Record extracts »
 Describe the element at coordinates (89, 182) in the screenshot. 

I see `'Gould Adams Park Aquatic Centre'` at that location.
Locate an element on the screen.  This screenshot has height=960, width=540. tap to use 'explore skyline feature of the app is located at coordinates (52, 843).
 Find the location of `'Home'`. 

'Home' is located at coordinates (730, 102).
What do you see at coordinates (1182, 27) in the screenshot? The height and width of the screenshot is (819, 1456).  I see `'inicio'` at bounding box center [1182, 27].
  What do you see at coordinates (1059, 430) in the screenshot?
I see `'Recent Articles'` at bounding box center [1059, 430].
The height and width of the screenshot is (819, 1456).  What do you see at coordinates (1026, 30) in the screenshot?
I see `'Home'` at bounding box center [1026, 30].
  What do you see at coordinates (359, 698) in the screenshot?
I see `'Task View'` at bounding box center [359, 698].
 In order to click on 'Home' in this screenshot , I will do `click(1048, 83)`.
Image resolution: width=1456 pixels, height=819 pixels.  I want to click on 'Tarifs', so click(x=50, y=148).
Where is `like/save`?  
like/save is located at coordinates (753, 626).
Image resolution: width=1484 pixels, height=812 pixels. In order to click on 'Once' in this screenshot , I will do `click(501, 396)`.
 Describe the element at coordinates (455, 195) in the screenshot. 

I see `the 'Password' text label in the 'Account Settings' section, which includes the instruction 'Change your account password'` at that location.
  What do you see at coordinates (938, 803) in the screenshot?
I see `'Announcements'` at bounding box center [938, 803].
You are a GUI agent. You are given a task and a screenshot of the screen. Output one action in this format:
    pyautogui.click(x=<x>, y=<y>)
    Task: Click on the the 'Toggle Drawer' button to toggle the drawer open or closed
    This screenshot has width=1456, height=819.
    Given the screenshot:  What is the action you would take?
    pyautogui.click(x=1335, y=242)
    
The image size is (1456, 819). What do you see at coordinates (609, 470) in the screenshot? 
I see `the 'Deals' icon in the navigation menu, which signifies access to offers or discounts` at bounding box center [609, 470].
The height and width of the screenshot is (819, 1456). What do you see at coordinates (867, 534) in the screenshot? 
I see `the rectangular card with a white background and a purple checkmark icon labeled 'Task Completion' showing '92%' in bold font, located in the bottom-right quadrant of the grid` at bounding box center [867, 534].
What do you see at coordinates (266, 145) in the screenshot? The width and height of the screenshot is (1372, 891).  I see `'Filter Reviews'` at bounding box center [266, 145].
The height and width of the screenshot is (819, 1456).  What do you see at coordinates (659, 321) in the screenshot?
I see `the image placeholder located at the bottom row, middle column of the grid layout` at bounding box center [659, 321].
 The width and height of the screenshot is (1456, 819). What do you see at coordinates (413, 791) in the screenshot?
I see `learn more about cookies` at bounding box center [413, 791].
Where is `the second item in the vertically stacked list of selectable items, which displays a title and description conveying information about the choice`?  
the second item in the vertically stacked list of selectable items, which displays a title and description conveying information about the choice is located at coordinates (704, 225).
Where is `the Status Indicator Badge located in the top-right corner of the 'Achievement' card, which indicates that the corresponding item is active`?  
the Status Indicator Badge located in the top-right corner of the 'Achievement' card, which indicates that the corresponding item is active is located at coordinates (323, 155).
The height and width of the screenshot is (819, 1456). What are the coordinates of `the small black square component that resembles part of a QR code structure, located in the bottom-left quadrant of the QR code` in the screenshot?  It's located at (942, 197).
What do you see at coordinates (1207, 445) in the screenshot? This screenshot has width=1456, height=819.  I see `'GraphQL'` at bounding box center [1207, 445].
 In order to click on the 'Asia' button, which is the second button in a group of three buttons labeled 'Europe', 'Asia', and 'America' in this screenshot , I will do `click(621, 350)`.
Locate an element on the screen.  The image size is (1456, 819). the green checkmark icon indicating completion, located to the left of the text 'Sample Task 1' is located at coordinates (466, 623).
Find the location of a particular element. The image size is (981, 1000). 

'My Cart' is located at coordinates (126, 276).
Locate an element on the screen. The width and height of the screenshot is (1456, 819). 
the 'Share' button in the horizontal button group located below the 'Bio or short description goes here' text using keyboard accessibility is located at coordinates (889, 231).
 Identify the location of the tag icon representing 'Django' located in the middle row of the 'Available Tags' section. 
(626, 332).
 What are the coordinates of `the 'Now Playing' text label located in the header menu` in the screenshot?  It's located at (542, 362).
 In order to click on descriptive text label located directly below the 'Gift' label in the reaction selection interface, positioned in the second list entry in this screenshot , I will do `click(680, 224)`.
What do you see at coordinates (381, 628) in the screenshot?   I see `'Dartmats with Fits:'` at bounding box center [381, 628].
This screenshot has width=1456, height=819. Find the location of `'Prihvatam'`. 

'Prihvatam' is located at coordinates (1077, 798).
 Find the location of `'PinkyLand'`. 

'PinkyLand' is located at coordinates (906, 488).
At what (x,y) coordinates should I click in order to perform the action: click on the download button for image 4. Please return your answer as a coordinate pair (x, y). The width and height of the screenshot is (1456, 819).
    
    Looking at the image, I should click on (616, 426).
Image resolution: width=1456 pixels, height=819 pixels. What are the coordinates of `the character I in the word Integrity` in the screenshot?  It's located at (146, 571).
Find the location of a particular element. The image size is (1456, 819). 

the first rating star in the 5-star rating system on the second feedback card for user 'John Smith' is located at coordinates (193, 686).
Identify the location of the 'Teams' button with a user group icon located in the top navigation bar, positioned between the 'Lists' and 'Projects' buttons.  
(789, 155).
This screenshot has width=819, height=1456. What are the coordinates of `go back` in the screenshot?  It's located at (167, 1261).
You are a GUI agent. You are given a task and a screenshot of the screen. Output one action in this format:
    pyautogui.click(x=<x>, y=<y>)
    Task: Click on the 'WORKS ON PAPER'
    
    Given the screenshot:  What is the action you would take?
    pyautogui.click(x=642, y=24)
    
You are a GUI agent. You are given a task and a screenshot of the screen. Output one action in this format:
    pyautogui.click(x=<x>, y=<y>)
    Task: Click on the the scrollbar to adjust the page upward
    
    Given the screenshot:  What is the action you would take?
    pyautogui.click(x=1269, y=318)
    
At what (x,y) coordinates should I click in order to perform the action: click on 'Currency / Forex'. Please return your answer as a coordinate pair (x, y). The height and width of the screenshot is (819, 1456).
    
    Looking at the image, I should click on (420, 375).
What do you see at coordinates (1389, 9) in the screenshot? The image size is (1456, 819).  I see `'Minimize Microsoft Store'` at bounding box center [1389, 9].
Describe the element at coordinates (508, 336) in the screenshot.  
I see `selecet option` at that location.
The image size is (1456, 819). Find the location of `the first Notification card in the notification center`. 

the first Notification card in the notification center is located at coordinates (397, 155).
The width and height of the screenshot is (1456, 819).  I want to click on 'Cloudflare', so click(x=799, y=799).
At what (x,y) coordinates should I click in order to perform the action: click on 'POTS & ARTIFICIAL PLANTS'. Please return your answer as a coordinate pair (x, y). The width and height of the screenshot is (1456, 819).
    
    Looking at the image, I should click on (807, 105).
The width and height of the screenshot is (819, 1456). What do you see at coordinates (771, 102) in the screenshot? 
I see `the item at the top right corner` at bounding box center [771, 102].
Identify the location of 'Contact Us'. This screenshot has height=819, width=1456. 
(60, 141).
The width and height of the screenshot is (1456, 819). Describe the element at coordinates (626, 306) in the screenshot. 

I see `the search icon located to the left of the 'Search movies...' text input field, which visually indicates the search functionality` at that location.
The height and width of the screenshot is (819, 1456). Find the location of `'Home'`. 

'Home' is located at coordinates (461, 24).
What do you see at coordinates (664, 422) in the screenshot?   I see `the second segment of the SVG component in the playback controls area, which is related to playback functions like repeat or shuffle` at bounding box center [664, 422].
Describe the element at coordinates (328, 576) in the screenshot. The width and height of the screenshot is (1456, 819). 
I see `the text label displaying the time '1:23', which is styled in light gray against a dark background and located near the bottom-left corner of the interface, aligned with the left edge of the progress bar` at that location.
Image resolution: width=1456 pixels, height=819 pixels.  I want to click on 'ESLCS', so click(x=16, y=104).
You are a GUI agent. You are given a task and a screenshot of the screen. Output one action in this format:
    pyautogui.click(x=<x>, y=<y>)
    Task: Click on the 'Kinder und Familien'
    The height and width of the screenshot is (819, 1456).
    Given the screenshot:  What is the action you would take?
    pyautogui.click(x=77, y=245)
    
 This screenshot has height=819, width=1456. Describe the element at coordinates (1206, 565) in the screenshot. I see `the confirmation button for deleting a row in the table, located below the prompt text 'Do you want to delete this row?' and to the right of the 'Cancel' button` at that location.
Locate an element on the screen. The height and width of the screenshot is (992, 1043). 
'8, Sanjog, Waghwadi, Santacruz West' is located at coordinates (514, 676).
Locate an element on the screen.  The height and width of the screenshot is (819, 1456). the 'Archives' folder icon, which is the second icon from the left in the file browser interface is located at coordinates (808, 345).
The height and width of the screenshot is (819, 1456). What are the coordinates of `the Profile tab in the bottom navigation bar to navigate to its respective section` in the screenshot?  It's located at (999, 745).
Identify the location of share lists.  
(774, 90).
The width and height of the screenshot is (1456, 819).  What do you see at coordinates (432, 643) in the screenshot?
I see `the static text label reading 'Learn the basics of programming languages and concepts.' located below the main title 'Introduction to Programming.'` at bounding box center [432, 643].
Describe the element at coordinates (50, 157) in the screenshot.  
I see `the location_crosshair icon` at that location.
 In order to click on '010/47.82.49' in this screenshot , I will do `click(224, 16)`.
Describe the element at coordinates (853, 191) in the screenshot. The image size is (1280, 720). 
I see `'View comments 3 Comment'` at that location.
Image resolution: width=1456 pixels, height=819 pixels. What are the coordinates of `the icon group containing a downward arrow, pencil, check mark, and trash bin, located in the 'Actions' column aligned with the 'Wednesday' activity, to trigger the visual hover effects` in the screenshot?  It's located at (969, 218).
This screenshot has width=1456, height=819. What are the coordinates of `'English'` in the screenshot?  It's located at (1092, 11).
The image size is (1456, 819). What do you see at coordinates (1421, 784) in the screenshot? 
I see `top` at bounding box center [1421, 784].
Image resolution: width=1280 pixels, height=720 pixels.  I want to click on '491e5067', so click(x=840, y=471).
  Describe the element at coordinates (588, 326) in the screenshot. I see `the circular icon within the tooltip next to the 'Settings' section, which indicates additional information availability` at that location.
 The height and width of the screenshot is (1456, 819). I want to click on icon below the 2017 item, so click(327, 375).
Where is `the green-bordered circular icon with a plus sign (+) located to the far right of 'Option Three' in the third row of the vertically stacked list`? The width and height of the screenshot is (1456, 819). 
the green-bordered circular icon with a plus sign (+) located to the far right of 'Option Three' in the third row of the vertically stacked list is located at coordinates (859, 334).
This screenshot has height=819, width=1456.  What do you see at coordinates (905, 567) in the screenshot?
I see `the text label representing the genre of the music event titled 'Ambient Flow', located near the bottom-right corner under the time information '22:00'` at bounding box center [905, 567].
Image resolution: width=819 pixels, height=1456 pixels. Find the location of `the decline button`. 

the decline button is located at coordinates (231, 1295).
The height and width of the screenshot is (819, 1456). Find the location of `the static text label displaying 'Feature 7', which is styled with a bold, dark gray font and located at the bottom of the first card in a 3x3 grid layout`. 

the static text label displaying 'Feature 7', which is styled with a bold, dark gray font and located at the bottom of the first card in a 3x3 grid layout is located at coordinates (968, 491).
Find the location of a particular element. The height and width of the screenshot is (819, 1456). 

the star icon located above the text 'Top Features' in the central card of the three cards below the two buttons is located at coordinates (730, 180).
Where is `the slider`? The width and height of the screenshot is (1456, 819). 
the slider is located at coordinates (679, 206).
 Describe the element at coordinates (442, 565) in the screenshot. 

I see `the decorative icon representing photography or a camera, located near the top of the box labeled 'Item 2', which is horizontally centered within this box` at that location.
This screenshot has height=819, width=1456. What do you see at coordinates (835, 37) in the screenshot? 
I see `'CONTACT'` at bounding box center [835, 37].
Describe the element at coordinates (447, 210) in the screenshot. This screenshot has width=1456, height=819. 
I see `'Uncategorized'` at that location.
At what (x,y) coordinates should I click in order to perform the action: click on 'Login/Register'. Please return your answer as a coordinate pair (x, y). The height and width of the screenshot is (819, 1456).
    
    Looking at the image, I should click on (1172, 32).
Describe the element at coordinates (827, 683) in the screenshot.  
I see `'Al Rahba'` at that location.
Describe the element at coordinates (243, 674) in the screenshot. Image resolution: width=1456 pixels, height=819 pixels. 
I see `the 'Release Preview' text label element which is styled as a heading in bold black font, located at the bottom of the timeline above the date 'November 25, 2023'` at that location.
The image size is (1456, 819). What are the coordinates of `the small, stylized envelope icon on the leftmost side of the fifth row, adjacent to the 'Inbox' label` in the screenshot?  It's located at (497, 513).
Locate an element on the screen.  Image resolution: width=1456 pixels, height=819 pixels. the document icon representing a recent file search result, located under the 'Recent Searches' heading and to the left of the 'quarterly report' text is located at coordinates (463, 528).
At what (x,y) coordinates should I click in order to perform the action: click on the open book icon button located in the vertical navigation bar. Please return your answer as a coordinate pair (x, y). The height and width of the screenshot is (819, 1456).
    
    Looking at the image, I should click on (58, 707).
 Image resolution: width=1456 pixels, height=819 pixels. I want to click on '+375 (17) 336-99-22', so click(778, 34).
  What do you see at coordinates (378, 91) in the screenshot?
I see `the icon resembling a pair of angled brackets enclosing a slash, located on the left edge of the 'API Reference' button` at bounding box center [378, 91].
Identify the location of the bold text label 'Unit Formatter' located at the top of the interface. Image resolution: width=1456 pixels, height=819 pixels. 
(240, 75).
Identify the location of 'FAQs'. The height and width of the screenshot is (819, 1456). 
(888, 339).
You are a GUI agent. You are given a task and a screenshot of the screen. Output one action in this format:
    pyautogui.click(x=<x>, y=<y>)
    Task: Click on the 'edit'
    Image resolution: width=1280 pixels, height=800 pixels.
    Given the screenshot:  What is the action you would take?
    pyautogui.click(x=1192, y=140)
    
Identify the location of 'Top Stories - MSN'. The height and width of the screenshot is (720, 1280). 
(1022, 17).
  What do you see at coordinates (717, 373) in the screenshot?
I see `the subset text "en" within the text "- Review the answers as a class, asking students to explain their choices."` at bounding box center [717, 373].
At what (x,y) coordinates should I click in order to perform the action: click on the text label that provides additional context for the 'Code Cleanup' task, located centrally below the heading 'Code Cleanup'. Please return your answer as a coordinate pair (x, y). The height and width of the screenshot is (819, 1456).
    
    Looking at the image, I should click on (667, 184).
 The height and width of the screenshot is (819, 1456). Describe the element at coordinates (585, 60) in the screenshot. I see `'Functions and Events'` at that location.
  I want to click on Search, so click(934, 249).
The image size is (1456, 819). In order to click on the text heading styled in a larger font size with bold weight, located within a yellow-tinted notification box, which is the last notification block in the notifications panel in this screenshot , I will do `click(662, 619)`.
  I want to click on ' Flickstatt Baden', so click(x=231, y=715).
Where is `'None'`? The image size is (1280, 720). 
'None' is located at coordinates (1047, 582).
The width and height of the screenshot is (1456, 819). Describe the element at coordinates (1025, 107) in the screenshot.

Exercise »
Copy the items above word for word, starting at the first line and ending with the line that contains "Image resolution: width=1484".

Answer to the exercise »
 Describe the element at coordinates (89, 182) in the screenshot. 

I see `'Gould Adams Park Aquatic Centre'` at that location.
Locate an element on the screen.  This screenshot has height=960, width=540. tap to use 'explore skyline feature of the app is located at coordinates (52, 843).
 Find the location of `'Home'`. 

'Home' is located at coordinates (730, 102).
What do you see at coordinates (1182, 27) in the screenshot? The height and width of the screenshot is (819, 1456).  I see `'inicio'` at bounding box center [1182, 27].
  What do you see at coordinates (1059, 430) in the screenshot?
I see `'Recent Articles'` at bounding box center [1059, 430].
The height and width of the screenshot is (819, 1456).  What do you see at coordinates (1026, 30) in the screenshot?
I see `'Home'` at bounding box center [1026, 30].
  What do you see at coordinates (359, 698) in the screenshot?
I see `'Task View'` at bounding box center [359, 698].
 In order to click on 'Home' in this screenshot , I will do `click(1048, 83)`.
Image resolution: width=1456 pixels, height=819 pixels.  I want to click on 'Tarifs', so click(x=50, y=148).
Where is `like/save`?  
like/save is located at coordinates (753, 626).
Image resolution: width=1484 pixels, height=812 pixels. In order to click on 'Once' in this screenshot , I will do `click(501, 396)`.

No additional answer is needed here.